(Requirements)
Write out every line of the items below word for word, omitting the pictures.

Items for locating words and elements

========

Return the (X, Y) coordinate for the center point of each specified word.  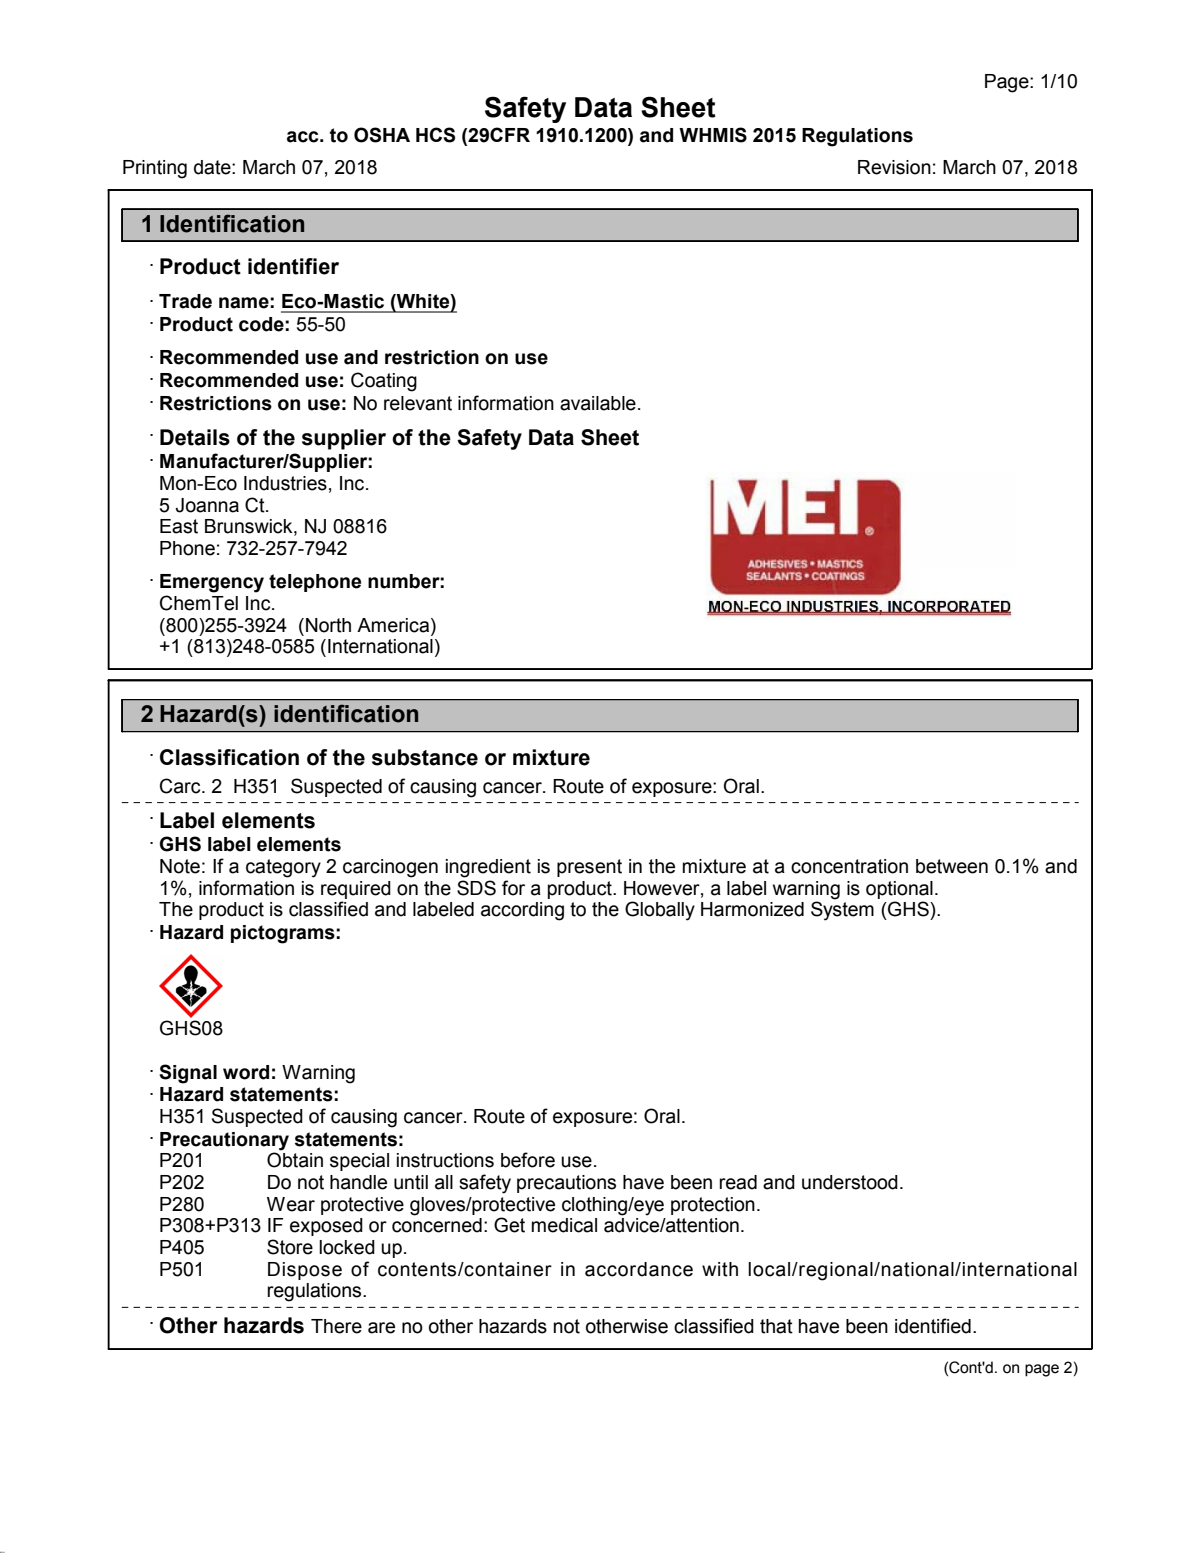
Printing (155, 169)
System (842, 910)
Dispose (305, 1271)
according (522, 911)
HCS (435, 135)
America (394, 625)
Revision (894, 167)
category (283, 868)
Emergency (212, 583)
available (598, 403)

========

(Solved problem)
Return the (X, Y) coordinate for the center point of each specified word.  
Printing (155, 169)
System (842, 910)
Dispose (305, 1271)
according (522, 911)
HCS (435, 135)
America (394, 625)
Revision (894, 167)
category (283, 868)
Emergency (212, 583)
available (598, 403)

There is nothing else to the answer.